Recorded data: Begin

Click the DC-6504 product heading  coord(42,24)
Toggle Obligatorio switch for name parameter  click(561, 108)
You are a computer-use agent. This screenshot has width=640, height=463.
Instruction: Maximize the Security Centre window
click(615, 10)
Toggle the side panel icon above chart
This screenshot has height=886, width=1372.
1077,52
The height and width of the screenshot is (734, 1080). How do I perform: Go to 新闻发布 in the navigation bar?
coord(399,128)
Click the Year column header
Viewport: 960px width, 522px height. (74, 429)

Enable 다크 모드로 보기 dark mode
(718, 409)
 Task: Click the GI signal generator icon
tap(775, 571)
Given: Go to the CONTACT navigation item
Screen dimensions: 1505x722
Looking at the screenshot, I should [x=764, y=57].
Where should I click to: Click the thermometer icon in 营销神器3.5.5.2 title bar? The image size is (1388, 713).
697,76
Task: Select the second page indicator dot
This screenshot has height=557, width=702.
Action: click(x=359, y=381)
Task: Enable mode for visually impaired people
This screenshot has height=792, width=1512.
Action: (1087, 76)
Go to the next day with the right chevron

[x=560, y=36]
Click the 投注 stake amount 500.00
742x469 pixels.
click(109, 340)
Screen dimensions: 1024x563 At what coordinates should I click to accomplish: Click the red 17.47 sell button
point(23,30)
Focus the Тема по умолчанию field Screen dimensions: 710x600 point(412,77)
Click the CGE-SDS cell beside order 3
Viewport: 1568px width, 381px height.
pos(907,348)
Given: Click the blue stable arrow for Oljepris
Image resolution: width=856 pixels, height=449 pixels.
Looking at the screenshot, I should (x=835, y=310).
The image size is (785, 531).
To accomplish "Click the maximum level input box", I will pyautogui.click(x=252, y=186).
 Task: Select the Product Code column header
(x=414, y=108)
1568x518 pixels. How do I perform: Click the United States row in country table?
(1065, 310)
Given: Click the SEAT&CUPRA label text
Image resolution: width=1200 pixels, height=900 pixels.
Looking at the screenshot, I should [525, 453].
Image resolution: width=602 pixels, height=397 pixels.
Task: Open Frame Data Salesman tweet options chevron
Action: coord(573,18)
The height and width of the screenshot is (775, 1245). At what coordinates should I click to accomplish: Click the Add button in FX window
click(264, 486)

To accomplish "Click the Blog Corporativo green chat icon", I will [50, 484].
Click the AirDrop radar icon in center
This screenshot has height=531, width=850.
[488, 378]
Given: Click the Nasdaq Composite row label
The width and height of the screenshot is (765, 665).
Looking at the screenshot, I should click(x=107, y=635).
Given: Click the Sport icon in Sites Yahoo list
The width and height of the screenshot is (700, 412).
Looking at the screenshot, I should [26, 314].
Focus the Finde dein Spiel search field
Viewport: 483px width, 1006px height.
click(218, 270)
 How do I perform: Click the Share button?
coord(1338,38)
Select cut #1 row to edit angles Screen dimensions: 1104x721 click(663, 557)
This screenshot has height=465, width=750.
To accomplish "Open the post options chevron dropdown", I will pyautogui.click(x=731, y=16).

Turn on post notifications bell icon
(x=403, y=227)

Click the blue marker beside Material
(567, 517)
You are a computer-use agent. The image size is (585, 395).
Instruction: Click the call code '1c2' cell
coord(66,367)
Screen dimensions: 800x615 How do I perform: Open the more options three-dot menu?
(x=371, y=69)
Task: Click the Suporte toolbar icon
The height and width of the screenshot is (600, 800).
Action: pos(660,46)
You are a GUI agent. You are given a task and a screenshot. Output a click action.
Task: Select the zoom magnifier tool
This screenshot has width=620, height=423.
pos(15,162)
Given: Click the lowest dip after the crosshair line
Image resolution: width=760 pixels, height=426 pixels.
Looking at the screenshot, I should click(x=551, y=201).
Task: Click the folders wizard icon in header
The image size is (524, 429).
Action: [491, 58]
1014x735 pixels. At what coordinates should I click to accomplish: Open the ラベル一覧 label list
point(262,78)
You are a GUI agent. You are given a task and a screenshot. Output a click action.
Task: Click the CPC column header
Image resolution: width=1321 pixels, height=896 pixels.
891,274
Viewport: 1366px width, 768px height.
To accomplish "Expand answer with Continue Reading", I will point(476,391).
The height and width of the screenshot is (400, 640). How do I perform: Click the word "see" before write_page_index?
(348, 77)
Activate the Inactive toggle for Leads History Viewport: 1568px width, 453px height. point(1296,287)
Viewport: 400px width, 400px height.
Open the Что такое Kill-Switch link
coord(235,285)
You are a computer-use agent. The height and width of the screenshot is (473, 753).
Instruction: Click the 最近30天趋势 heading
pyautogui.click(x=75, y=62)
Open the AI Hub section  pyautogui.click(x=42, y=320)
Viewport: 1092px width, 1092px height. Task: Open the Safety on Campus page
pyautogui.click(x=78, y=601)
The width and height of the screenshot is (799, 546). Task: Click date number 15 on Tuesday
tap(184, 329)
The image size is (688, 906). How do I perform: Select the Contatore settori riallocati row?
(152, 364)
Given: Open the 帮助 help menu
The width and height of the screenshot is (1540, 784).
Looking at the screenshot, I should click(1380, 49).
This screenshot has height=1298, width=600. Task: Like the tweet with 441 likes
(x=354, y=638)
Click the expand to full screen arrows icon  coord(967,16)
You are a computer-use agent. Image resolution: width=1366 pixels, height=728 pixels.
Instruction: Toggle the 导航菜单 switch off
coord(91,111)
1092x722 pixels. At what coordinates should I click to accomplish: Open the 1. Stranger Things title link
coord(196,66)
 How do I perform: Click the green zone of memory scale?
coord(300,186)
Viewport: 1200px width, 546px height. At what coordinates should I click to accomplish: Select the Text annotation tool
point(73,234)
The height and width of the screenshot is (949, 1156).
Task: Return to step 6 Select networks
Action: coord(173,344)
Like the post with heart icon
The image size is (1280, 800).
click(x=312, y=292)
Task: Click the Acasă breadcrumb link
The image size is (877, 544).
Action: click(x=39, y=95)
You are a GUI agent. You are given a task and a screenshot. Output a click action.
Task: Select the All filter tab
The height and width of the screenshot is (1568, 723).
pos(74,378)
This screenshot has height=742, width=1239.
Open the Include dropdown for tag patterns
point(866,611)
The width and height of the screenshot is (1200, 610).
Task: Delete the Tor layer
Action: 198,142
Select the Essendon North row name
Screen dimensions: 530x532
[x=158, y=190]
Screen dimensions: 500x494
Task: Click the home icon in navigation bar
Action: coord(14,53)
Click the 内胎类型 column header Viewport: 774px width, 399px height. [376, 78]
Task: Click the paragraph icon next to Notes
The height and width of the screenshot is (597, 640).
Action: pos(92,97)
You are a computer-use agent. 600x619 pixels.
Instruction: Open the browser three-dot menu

Recorded data: End

» Task details
The records above should be duplicated in full, exactly as given.

» Task response
Click the DC-6504 product heading  coord(42,24)
Toggle Obligatorio switch for name parameter  click(561, 108)
You are a computer-use agent. This screenshot has width=640, height=463.
Instruction: Maximize the Security Centre window
click(615, 10)
Toggle the side panel icon above chart
This screenshot has height=886, width=1372.
1077,52
The height and width of the screenshot is (734, 1080). How do I perform: Go to 新闻发布 in the navigation bar?
coord(399,128)
Click the Year column header
Viewport: 960px width, 522px height. (74, 429)

Enable 다크 모드로 보기 dark mode
(718, 409)
 Task: Click the GI signal generator icon
tap(775, 571)
Given: Go to the CONTACT navigation item
Screen dimensions: 1505x722
Looking at the screenshot, I should [x=764, y=57].
Where should I click to: Click the thermometer icon in 营销神器3.5.5.2 title bar? The image size is (1388, 713).
697,76
Task: Select the second page indicator dot
This screenshot has height=557, width=702.
Action: click(x=359, y=381)
Task: Enable mode for visually impaired people
This screenshot has height=792, width=1512.
Action: (1087, 76)
Go to the next day with the right chevron

[x=560, y=36]
Click the 投注 stake amount 500.00
742x469 pixels.
click(109, 340)
Screen dimensions: 1024x563 At what coordinates should I click to accomplish: Click the red 17.47 sell button
point(23,30)
Focus the Тема по умолчанию field Screen dimensions: 710x600 point(412,77)
Click the CGE-SDS cell beside order 3
Viewport: 1568px width, 381px height.
pos(907,348)
Given: Click the blue stable arrow for Oljepris
Image resolution: width=856 pixels, height=449 pixels.
Looking at the screenshot, I should (x=835, y=310).
The image size is (785, 531).
To accomplish "Click the maximum level input box", I will pyautogui.click(x=252, y=186).
 Task: Select the Product Code column header
(x=414, y=108)
1568x518 pixels. How do I perform: Click the United States row in country table?
(1065, 310)
Given: Click the SEAT&CUPRA label text
Image resolution: width=1200 pixels, height=900 pixels.
Looking at the screenshot, I should [525, 453].
Image resolution: width=602 pixels, height=397 pixels.
Task: Open Frame Data Salesman tweet options chevron
Action: coord(573,18)
The height and width of the screenshot is (775, 1245). At what coordinates should I click to accomplish: Click the Add button in FX window
click(264, 486)

To accomplish "Click the Blog Corporativo green chat icon", I will [50, 484].
Click the AirDrop radar icon in center
This screenshot has height=531, width=850.
[488, 378]
Given: Click the Nasdaq Composite row label
The width and height of the screenshot is (765, 665).
Looking at the screenshot, I should click(x=107, y=635).
Given: Click the Sport icon in Sites Yahoo list
The width and height of the screenshot is (700, 412).
Looking at the screenshot, I should [26, 314].
Focus the Finde dein Spiel search field
Viewport: 483px width, 1006px height.
click(218, 270)
 How do I perform: Click the Share button?
coord(1338,38)
Select cut #1 row to edit angles Screen dimensions: 1104x721 click(663, 557)
This screenshot has height=465, width=750.
To accomplish "Open the post options chevron dropdown", I will pyautogui.click(x=731, y=16).

Turn on post notifications bell icon
(x=403, y=227)

Click the blue marker beside Material
(567, 517)
You are a computer-use agent. The image size is (585, 395).
Instruction: Click the call code '1c2' cell
coord(66,367)
Screen dimensions: 800x615 How do I perform: Open the more options three-dot menu?
(x=371, y=69)
Task: Click the Suporte toolbar icon
The height and width of the screenshot is (600, 800).
Action: pos(660,46)
You are a GUI agent. You are given a task and a screenshot. Output a click action.
Task: Select the zoom magnifier tool
This screenshot has width=620, height=423.
pos(15,162)
Given: Click the lowest dip after the crosshair line
Image resolution: width=760 pixels, height=426 pixels.
Looking at the screenshot, I should click(x=551, y=201).
Task: Click the folders wizard icon in header
The image size is (524, 429).
Action: [491, 58]
1014x735 pixels. At what coordinates should I click to accomplish: Open the ラベル一覧 label list
point(262,78)
You are a GUI agent. You are given a task and a screenshot. Output a click action.
Task: Click the CPC column header
Image resolution: width=1321 pixels, height=896 pixels.
891,274
Viewport: 1366px width, 768px height.
To accomplish "Expand answer with Continue Reading", I will point(476,391).
The height and width of the screenshot is (400, 640). How do I perform: Click the word "see" before write_page_index?
(348, 77)
Activate the Inactive toggle for Leads History Viewport: 1568px width, 453px height. point(1296,287)
Viewport: 400px width, 400px height.
Open the Что такое Kill-Switch link
coord(235,285)
You are a computer-use agent. The height and width of the screenshot is (473, 753).
Instruction: Click the 最近30天趋势 heading
pyautogui.click(x=75, y=62)
Open the AI Hub section  pyautogui.click(x=42, y=320)
Viewport: 1092px width, 1092px height. Task: Open the Safety on Campus page
pyautogui.click(x=78, y=601)
The width and height of the screenshot is (799, 546). Task: Click date number 15 on Tuesday
tap(184, 329)
The image size is (688, 906). How do I perform: Select the Contatore settori riallocati row?
(152, 364)
Given: Open the 帮助 help menu
The width and height of the screenshot is (1540, 784).
Looking at the screenshot, I should click(1380, 49).
This screenshot has height=1298, width=600. Task: Like the tweet with 441 likes
(x=354, y=638)
Click the expand to full screen arrows icon  coord(967,16)
You are a computer-use agent. Image resolution: width=1366 pixels, height=728 pixels.
Instruction: Toggle the 导航菜单 switch off
coord(91,111)
1092x722 pixels. At what coordinates should I click to accomplish: Open the 1. Stranger Things title link
coord(196,66)
 How do I perform: Click the green zone of memory scale?
coord(300,186)
Viewport: 1200px width, 546px height. At what coordinates should I click to accomplish: Select the Text annotation tool
point(73,234)
The height and width of the screenshot is (949, 1156).
Task: Return to step 6 Select networks
Action: coord(173,344)
Like the post with heart icon
The image size is (1280, 800).
click(x=312, y=292)
Task: Click the Acasă breadcrumb link
The image size is (877, 544).
Action: click(x=39, y=95)
You are a GUI agent. You are given a task and a screenshot. Output a click action.
Task: Select the All filter tab
The height and width of the screenshot is (1568, 723).
pos(74,378)
This screenshot has height=742, width=1239.
Open the Include dropdown for tag patterns
point(866,611)
The width and height of the screenshot is (1200, 610).
Task: Delete the Tor layer
Action: 198,142
Select the Essendon North row name
Screen dimensions: 530x532
[x=158, y=190]
Screen dimensions: 500x494
Task: Click the home icon in navigation bar
Action: coord(14,53)
Click the 内胎类型 column header Viewport: 774px width, 399px height. [376, 78]
Task: Click the paragraph icon next to Notes
The height and width of the screenshot is (597, 640).
Action: pos(92,97)
You are a computer-use agent. 600x619 pixels.
Instruction: Open the browser three-dot menu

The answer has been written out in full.